MRT: Teaching with App Inventor

Do you like it when students drive the learning process? Do you want to expand your students' media literacy across the "programmer divide" and into the realm of interactive software? App Inventor, the centerpiece of MIT's new Center for Mobile Learning, provides a disruptive way to change the way you teach. In this hands-on workshop, you'll learn how to build mobile apps with App Inventor and and explore ways it can be used as a motivating force in the classroom.

Despite the efforts of innovators like Steve Jobs, there is still one digital medium from which most are barred: interactive software. Only programmers can directly create in this mysterious medium, leaving most people on the wrong side of the programmer divide. Have an idea for a mobile app? You better know a programmer!

App Inventor, created by MIT's Hal Abelson and some Google engineers, helps bridge the divide. Like its predecessors Lego Mindstorms and Scratch, it provides a visual, drag-and-drop "blocks" language, making programming more like putting puzzle pieces together than writing code.

With App Inventor, the end-goal of the puzzle-making is software for mobile phones and tablets. Instead of creating mundane interest rate calculators, as in traditional courses, beginners create apps that connect to mobile technology such as SMS texting, text-to-speech, and GPS. Within weeks, they can create powerful software such as the "No Texting While Driving" app created by USF student Daniel Finnegan and featured in Wired magazine.

We offer the perspectives of a university teacher (Wolber, USF) who has taught App Inventor since its pilot phase in 2009, and an after-school program director (Hatley,Youth APPLab) who has taught 21 African-American students to build apps.

Most of our students never dreamed they could create software for their phone. Because of App Inventor's low barrier to entry, they attain early success. Because they are building software for mobile phones, motivation goes out the roof. The students at Youth APPLab have developed over 30 apps, with 4 published on the Android Market having over 1000 downloads. USF students, 50% women, now present along side our advanced students at the annual CS night. Many continue on in Computer Science and some have even gone on to teach App Inventor in youth programs.

In a quest to build more sophisticated apps, the students drive the learning process.
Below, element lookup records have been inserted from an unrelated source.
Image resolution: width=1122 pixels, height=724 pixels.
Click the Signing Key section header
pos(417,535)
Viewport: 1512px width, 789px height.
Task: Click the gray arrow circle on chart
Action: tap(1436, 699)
The learning crosses the traditional classroom boundary: the students take the phones home, tinker with them, and show off their work to their friends and family members. In the process, they learn a ton of math, logic, and problem solving without even realizing it.

Attendees will create a fun, introductory app, then break into teams to see who can create the best "re-mix" of a more sophisticated app. Winners will receive a copy of Wolber's App Inventor book (co-authored with Abelson et al.). As the session progresses, we'll discuss ways App Inventor can be used to teach programming, problem solving, and "learning-by-creating" in any discipline.